En Russie, Henri Proglio possède et gère trois sociétés (Henri Proglio Consulting LLC, AP Energy Advisory LLC et Mezhproject LLC) qui ont généré plus de 633 millions de roubles (environ 7 millions d’euros) de revenus au cours des trois premières années de guerre. Il siège également au conseil d’administration d’ABR Management, société créée en 2011 par deux proches collaborateurs de Vladimir Poutine. L’ensemble de ces activités permet à Henri Proglio de bénéficier de revenus plus que confortables.

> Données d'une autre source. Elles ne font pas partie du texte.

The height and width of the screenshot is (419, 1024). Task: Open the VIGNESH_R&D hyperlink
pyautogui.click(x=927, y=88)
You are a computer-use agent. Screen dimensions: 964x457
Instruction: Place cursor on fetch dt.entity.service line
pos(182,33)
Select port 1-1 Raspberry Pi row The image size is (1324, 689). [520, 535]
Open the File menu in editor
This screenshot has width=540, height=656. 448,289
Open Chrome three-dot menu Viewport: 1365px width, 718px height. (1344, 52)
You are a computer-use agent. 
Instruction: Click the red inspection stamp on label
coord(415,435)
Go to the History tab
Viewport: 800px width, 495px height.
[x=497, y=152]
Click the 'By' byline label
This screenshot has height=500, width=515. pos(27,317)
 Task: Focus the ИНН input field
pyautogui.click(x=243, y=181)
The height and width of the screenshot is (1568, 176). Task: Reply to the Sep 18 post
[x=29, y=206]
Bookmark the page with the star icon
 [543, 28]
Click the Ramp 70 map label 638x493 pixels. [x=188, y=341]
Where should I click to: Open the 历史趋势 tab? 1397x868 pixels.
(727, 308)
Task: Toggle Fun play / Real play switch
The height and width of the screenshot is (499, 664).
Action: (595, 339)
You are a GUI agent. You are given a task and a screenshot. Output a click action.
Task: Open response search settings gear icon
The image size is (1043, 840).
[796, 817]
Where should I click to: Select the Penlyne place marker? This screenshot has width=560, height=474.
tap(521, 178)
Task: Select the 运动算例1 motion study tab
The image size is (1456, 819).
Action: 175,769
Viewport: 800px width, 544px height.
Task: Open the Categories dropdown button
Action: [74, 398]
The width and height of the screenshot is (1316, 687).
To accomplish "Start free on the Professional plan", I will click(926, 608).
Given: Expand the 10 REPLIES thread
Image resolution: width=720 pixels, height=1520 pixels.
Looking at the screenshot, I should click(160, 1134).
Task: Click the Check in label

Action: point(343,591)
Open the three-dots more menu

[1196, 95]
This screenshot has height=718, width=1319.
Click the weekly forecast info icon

La notion de conflit d’intérêts n’a visiblement que peu d’importance pour Henri Proglio. La France fournit actuellement à l’Ukraine des armes produites par Dassault Aviation et Thales (avions de combat Mirage 2000, systèmes de défense aérienne, roquettes antidrones à guidage laser). The Insider rappelle que selon Libération, Henri Proglio et Serge Dassault font partie des quelques hommes d’affaires français qui ont rencontré en 2014 Sergueï Narychkine, alors président de la Douma russe, aujourd’hui chef du Service de renseignement extérieur de la fédération de Russie, sous le coup de sanctions internationales. De quoi permettre à Henri Proglio de faire doublement son beurre sans sourciller.